Segment Start: The data

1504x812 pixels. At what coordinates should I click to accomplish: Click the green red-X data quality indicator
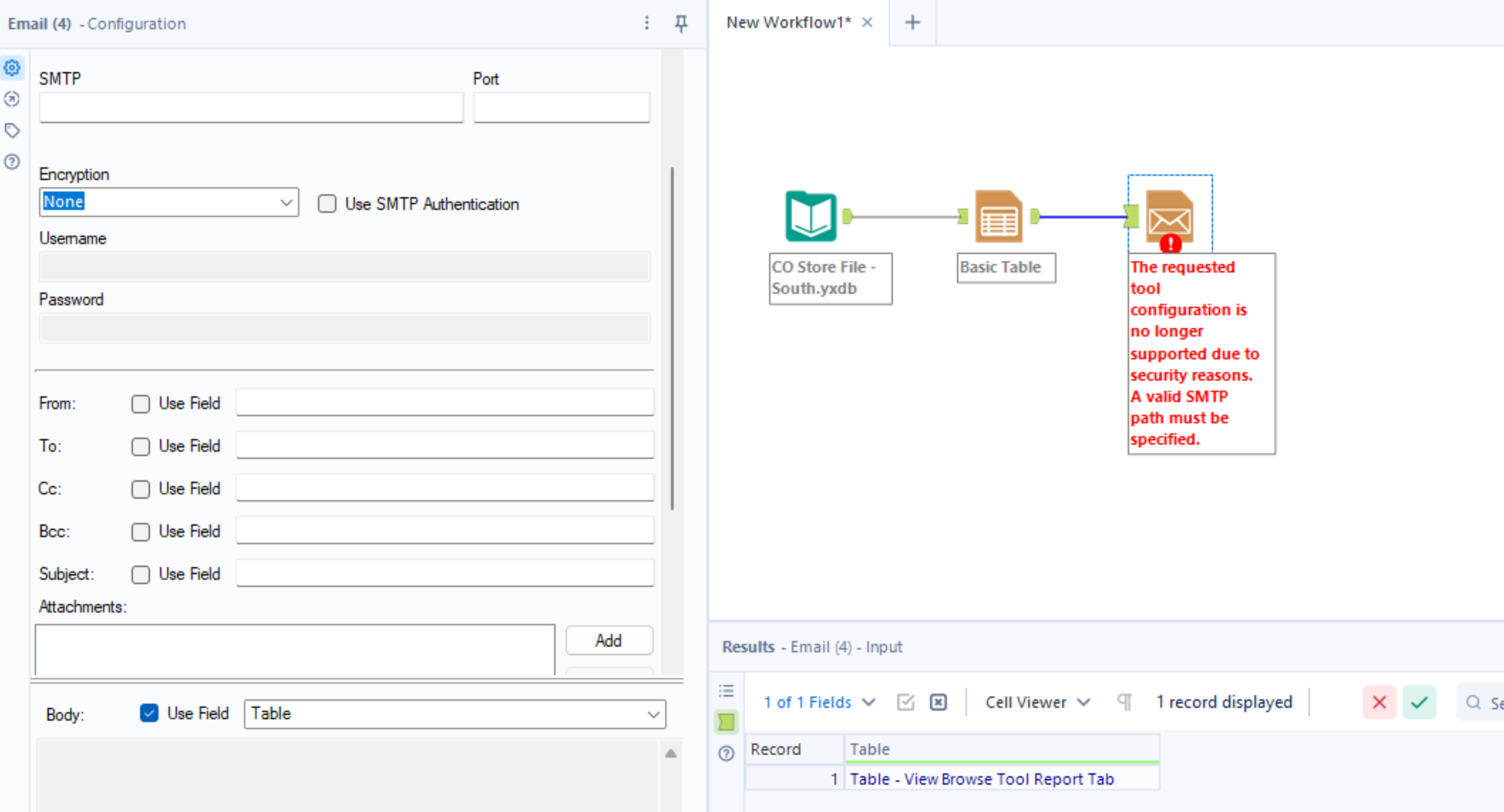point(1380,702)
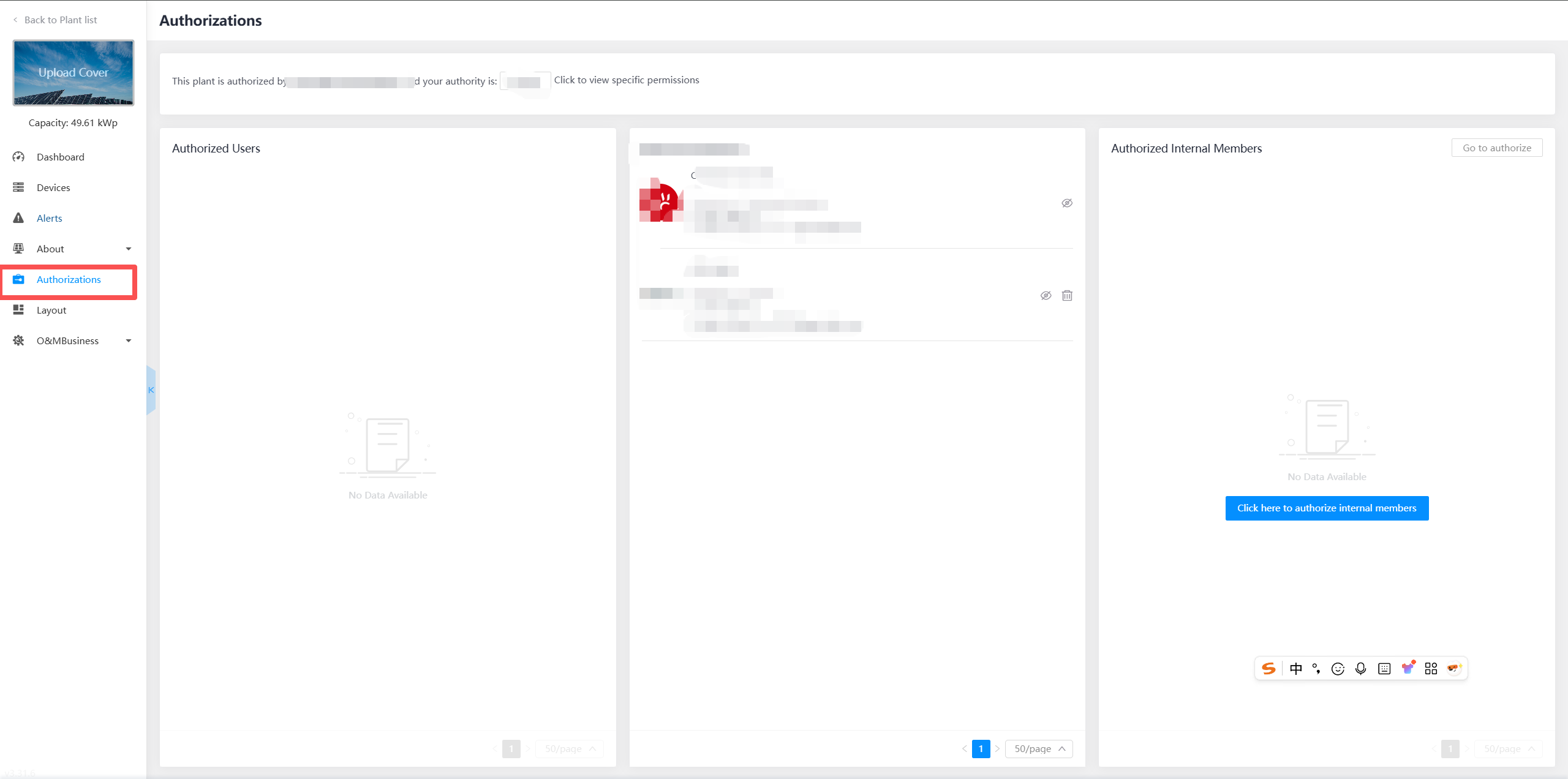Click the Devices server icon
This screenshot has height=779, width=1568.
18,187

Segment End: The data

What to produce »
Leaving out the pictures, reproduce the whole listing above exactly.

Exercise output »
1504x812 pixels. At what coordinates should I click to accomplish: Click the green red-X data quality indicator
point(1380,702)
Click the Devices server icon
This screenshot has height=779, width=1568.
18,187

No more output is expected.